On Saturday 10 January 2004 06:02 am, you wrote:

> I think you're overcomplicating the issue. You certainly don't need any
> 3D code to get a star-wars like scroll going. You can make a 2D
> transform to make the fonts _look_ like they're scrolling out into
> space. As a matter of fact, wouldn't simply transforming the
> rectangular viewport into a trapezoid do the trick? You could then
> frame this with a starry bitmap, or whatever.
>
> This doesn't sound like it would require any massive hacking (although
> I'll readily confess that I haven't looked into the code.)

i know, i'm a pessimist seeing things way too negatively. not trying to knock
a guy senseless for his 3d suggestion, i just got carried away. sorry...

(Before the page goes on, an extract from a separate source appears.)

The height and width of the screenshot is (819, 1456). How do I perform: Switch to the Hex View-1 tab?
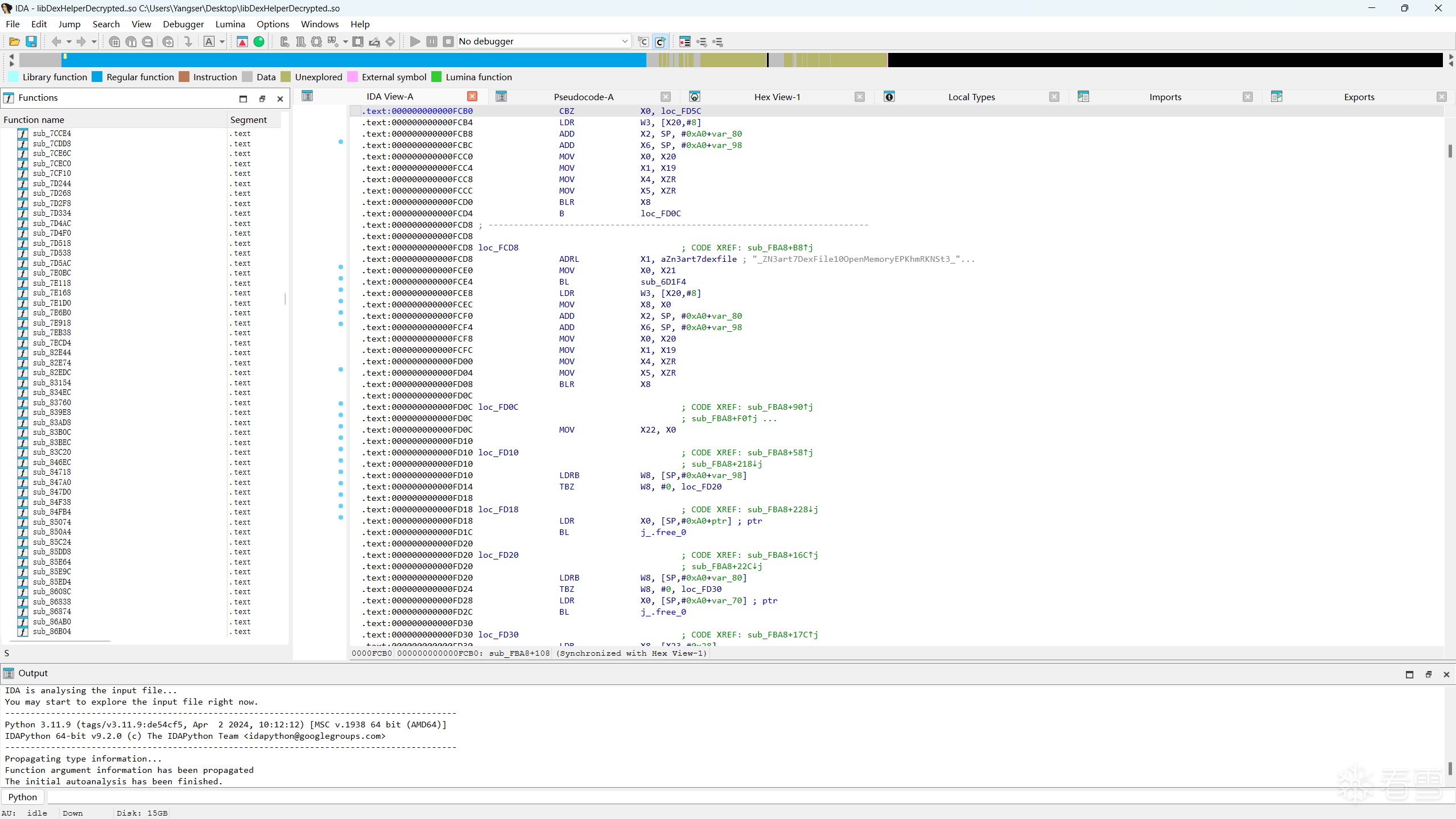point(777,97)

of course you wouldn't _need_ actual 3D code, so you can leave mesa out. it's
just the issue of HW accel vs. software making things really hard to do
without engineering a new DRI-like fb, it seems. and that new fb has other
(ab)uses... one thing leads to another.

and what youre describing... that's quite like the hacked fb fullscreen splash
code i'm suggesting. but i'm not realizing that a little code can draw a lot
of things. thus it probably _could_ all fit in the kernel (except gfx) and
run instantly (but only unitl init is through booting to the default
runlevel, i hope?)

--
Rob Couto
[email protected]
Rules for computing success:
1) Attitude is no substitute for competence.
2) Ease of use is no substitute for power.
3) Safety matters; use a static-free hammer.